* [DIRECTIONS]:
If a line of the data contains the word "from", it is counted; report how many such lines there are and nothing else.

======== EXTRACTED ENTRIES ========

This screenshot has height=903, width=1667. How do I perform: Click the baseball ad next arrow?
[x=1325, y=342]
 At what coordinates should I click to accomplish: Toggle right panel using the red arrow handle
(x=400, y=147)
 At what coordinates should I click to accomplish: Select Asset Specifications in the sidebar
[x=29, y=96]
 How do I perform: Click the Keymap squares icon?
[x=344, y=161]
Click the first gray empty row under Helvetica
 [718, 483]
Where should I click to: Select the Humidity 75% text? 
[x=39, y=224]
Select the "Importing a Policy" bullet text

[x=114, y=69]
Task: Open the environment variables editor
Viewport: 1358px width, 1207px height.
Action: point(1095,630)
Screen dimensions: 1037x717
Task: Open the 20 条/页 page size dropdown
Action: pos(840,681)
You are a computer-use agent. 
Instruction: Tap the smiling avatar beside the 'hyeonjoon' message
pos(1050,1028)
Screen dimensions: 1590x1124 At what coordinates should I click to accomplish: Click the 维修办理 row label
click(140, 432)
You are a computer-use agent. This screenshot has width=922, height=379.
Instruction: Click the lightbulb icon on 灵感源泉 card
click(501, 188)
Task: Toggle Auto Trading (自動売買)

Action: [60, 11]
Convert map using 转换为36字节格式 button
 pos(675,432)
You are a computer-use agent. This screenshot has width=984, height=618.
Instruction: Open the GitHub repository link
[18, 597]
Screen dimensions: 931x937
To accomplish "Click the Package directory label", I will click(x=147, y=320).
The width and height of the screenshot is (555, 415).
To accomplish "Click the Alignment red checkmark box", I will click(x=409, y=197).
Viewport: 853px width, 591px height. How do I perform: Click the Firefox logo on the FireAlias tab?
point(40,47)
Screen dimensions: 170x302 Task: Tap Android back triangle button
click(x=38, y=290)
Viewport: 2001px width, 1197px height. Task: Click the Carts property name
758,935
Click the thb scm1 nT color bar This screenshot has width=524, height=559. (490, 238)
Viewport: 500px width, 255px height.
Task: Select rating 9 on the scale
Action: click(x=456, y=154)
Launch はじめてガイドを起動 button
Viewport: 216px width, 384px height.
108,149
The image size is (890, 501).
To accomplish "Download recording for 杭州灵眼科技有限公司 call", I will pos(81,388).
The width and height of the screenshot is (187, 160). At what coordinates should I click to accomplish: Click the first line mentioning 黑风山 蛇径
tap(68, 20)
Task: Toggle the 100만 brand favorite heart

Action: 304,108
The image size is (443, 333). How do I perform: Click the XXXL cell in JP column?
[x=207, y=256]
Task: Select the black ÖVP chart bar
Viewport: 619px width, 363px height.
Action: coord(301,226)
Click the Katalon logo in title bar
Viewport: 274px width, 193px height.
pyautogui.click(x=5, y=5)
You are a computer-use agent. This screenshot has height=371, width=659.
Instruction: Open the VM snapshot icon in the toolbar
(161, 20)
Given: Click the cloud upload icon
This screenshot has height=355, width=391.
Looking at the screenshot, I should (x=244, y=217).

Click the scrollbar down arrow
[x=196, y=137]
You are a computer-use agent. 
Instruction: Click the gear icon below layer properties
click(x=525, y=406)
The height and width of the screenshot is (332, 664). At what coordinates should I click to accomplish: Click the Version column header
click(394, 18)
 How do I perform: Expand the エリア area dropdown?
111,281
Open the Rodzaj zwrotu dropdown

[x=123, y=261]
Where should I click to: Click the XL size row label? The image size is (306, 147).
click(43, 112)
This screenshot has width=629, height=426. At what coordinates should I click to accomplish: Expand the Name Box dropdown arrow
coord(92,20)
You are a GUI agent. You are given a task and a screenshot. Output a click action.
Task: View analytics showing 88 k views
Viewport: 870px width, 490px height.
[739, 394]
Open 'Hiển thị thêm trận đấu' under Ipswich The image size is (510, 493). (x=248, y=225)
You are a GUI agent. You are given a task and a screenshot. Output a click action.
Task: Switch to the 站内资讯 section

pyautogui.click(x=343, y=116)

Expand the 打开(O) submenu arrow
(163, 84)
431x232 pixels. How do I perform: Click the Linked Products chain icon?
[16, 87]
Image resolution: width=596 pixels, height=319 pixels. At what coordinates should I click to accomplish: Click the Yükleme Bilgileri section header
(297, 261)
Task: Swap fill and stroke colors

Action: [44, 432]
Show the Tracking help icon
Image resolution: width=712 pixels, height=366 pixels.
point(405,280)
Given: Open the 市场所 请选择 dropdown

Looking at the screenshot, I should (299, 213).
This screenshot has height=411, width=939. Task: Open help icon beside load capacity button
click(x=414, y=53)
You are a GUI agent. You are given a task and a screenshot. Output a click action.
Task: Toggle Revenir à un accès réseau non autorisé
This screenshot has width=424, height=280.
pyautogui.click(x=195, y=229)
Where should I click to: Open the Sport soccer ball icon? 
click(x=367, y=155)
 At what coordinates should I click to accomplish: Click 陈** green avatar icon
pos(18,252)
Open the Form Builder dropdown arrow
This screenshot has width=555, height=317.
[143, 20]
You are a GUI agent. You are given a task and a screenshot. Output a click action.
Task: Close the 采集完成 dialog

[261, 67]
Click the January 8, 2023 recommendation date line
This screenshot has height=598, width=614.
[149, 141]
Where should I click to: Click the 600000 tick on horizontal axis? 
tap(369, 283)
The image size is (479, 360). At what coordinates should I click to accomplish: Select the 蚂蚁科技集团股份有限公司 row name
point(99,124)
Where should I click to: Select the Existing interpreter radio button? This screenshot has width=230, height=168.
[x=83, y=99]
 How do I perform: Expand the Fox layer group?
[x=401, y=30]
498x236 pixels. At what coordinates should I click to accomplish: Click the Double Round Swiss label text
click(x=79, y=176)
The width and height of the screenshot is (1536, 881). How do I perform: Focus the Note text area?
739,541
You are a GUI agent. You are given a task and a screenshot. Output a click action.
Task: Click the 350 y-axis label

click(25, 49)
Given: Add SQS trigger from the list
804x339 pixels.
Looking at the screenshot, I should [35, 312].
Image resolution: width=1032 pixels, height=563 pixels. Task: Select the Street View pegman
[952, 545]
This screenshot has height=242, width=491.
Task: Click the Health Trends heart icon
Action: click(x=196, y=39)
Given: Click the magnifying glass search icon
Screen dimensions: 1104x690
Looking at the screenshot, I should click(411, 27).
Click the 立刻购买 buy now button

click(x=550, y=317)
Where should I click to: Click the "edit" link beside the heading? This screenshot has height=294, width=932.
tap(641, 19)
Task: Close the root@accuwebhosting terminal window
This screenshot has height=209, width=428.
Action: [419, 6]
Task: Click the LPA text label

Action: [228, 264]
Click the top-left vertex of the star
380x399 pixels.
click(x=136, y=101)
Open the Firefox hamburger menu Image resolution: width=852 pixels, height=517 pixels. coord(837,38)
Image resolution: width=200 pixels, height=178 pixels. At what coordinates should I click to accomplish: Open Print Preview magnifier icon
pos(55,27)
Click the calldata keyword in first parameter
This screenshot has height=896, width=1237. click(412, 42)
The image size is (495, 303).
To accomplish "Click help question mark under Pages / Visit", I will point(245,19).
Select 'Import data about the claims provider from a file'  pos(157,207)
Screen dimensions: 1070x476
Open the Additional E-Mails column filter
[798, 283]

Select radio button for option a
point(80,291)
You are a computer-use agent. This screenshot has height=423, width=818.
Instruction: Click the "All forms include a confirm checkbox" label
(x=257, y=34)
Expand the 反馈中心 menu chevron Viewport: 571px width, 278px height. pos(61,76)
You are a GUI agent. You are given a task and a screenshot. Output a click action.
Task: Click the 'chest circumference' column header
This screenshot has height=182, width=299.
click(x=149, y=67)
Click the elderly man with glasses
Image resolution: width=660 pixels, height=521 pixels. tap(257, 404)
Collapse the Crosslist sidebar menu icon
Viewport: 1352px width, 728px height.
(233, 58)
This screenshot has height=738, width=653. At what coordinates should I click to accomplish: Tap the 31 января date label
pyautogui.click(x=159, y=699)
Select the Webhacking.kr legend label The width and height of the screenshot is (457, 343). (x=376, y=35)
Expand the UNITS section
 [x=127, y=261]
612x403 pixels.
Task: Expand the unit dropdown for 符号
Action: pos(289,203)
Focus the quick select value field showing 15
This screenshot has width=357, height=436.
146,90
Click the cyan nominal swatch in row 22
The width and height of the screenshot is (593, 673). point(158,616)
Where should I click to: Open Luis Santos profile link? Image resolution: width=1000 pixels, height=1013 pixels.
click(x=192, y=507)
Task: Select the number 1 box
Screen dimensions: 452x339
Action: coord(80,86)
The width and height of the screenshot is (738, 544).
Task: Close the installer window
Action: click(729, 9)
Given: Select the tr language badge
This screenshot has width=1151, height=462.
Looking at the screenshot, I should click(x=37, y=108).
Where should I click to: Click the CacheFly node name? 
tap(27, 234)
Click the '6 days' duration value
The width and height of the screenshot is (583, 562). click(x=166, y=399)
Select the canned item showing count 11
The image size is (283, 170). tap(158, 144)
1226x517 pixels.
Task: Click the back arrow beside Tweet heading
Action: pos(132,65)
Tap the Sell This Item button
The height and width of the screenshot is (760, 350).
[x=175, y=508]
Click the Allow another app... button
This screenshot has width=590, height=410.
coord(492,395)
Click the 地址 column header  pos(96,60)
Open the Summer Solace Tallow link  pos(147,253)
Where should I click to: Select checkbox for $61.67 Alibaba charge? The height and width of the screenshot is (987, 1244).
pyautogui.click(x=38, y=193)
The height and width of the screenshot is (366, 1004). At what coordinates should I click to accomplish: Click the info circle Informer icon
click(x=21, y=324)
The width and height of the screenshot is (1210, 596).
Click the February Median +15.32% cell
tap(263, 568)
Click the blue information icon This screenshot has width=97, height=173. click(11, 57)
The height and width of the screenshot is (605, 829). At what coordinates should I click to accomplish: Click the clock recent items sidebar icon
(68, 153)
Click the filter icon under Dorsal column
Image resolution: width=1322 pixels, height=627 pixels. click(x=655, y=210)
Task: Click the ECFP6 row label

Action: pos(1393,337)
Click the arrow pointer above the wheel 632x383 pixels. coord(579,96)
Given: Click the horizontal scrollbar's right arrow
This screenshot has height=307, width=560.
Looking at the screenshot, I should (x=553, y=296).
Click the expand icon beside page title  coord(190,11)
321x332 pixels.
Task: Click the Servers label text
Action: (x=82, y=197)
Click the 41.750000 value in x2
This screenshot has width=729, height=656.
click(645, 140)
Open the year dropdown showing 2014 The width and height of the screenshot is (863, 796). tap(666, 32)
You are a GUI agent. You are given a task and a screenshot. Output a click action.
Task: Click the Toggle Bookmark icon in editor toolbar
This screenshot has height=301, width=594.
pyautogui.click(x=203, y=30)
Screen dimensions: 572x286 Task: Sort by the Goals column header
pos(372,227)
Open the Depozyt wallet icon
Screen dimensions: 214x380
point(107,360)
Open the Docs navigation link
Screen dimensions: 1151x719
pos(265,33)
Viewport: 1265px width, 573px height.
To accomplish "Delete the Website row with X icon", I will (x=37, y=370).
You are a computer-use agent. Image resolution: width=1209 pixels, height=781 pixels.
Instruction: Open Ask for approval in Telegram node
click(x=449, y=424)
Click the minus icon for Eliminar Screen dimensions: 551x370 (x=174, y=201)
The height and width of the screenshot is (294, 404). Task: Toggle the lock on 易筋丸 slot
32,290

========

* [REPLY]:
2